== Instructions to follow ==
Transcribe exactly the line containing "Instruction: Choose ボードマネージャ" and every line after it, through the end of the records below.

== Given data ==
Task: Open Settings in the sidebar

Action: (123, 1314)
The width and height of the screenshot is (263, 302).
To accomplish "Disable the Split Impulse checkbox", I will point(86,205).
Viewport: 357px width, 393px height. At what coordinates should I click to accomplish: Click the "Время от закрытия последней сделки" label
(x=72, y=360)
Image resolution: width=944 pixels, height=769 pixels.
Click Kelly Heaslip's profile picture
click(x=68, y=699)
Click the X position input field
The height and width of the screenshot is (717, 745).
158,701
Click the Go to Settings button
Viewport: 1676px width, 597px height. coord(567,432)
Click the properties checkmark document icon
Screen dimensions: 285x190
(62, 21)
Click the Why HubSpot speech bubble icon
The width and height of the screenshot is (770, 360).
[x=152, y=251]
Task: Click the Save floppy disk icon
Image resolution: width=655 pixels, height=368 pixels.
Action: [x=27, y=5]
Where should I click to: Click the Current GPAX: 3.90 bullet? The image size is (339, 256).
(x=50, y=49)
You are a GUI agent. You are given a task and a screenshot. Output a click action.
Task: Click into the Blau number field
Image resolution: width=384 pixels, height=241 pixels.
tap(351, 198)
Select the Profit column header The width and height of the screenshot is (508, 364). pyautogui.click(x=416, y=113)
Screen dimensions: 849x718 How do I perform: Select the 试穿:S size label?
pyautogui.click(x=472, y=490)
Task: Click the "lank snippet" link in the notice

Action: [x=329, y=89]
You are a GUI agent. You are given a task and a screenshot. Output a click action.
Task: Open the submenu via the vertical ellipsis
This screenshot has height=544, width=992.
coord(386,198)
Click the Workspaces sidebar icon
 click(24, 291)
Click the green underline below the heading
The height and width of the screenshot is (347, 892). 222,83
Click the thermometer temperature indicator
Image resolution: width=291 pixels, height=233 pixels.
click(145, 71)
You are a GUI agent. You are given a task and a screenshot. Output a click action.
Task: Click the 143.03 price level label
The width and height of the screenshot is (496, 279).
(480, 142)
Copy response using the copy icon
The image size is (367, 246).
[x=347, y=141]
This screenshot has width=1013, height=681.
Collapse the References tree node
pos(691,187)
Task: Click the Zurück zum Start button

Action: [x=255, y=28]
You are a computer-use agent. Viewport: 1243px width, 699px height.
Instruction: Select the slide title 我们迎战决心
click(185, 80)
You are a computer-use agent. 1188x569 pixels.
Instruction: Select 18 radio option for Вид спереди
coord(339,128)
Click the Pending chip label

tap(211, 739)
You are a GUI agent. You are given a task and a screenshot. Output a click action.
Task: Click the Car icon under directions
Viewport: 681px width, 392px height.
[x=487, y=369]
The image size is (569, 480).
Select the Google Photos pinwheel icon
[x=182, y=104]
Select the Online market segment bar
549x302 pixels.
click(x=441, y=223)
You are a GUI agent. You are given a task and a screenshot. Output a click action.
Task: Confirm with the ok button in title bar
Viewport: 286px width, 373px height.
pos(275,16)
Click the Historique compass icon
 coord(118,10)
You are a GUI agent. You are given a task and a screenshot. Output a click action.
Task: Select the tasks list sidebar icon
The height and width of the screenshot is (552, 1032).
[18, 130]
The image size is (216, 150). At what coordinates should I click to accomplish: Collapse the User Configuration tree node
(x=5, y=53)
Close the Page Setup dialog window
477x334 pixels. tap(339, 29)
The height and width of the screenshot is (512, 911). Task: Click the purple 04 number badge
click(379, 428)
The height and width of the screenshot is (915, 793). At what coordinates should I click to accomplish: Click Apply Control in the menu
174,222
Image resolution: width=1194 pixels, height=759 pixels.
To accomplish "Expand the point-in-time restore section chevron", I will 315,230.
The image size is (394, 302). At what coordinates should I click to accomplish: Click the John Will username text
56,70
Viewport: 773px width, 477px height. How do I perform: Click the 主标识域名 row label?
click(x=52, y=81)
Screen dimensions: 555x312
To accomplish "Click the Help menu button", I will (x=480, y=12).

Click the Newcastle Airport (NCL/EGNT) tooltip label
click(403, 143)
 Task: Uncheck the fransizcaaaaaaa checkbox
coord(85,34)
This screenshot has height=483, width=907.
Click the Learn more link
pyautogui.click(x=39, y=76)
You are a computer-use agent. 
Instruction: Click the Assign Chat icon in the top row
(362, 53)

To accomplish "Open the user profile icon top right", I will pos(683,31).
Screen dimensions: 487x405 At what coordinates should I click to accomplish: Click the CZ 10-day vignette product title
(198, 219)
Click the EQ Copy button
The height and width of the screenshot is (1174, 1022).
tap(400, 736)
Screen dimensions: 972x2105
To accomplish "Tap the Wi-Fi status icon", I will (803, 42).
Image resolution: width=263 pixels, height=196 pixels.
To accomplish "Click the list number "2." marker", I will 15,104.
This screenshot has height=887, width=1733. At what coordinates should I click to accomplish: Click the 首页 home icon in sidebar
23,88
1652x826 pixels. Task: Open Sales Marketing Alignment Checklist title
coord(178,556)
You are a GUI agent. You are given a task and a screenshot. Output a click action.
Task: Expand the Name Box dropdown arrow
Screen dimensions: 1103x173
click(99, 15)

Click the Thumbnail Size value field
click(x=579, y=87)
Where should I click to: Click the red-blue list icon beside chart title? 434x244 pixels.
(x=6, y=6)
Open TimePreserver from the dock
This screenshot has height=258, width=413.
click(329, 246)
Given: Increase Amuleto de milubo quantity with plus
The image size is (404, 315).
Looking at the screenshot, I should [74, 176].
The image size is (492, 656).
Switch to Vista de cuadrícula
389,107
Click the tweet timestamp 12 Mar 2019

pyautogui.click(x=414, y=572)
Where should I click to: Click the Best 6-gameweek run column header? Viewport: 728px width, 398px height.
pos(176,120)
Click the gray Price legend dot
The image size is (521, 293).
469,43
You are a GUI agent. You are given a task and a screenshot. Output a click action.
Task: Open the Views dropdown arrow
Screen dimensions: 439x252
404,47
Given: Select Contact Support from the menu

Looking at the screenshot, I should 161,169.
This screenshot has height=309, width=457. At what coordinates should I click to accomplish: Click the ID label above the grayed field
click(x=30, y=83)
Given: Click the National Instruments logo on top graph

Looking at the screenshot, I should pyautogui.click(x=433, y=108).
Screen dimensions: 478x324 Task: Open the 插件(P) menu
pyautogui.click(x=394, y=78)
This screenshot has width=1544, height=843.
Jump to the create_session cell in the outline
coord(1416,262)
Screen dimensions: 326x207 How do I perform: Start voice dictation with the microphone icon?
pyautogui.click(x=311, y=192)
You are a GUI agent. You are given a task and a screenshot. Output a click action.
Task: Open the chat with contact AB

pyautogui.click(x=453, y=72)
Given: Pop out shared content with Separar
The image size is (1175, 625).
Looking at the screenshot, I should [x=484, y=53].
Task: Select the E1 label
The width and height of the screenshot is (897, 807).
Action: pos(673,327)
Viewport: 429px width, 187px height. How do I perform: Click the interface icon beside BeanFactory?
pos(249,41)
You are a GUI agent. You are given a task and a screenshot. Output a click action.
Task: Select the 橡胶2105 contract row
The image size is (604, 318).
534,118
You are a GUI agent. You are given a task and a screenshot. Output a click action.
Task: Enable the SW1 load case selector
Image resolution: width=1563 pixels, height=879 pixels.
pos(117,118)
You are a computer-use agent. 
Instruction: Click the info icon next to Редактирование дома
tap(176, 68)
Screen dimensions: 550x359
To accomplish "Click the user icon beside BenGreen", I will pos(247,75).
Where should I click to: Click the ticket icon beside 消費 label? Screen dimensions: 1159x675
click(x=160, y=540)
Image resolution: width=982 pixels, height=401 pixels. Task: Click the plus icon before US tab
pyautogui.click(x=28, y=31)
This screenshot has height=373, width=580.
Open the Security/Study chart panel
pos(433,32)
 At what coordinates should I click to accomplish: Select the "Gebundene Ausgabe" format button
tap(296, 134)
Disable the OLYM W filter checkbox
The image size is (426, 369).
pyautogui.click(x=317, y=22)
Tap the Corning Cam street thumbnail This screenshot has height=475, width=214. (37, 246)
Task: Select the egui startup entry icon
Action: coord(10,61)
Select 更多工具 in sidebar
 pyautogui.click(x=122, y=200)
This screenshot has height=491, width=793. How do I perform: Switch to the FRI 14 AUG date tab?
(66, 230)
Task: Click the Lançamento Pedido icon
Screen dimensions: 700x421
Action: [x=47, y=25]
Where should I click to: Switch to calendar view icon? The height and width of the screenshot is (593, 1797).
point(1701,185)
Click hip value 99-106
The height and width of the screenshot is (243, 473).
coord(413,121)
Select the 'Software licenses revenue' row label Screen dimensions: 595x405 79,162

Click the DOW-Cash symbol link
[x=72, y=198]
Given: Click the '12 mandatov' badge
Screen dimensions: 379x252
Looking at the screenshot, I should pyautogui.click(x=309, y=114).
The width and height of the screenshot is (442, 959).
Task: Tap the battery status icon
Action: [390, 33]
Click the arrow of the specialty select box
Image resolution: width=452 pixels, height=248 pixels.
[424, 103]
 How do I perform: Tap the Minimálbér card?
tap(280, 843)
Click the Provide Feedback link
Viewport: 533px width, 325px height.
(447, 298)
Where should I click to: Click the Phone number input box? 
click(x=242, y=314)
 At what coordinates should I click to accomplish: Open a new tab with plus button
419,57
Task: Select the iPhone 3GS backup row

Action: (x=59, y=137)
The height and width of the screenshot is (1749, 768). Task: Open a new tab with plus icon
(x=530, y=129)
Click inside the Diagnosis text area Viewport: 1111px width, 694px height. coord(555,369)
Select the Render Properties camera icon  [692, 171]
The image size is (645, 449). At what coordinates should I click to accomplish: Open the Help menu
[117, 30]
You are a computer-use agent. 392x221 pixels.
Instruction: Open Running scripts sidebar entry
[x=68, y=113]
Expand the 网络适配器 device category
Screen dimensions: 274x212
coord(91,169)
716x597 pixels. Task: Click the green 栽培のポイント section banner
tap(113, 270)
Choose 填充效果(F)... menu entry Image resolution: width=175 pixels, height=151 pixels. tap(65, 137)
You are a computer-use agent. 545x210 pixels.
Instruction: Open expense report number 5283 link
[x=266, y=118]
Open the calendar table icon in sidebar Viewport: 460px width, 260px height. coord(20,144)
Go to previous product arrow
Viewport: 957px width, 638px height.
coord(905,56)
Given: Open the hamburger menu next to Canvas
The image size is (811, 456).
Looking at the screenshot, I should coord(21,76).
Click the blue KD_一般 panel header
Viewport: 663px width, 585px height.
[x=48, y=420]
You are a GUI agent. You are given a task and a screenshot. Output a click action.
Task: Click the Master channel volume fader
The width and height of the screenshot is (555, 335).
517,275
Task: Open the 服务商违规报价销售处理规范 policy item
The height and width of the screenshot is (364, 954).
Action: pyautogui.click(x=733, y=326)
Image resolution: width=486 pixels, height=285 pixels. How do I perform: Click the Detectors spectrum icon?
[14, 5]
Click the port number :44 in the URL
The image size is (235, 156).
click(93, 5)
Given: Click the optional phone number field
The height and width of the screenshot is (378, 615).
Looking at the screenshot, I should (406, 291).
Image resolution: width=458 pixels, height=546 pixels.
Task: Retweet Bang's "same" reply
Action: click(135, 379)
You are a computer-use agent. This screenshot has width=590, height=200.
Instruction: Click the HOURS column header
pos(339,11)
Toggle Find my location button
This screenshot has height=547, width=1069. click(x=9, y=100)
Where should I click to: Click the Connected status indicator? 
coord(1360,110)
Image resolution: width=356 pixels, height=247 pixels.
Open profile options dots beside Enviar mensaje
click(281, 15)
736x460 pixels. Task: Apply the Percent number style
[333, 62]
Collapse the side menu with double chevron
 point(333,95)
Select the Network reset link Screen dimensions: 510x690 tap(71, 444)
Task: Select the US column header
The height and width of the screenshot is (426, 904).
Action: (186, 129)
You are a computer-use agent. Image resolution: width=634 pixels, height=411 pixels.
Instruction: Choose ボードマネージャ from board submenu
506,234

== Solved problem ==
Instruction: Choose ボードマネージャ from board submenu
506,234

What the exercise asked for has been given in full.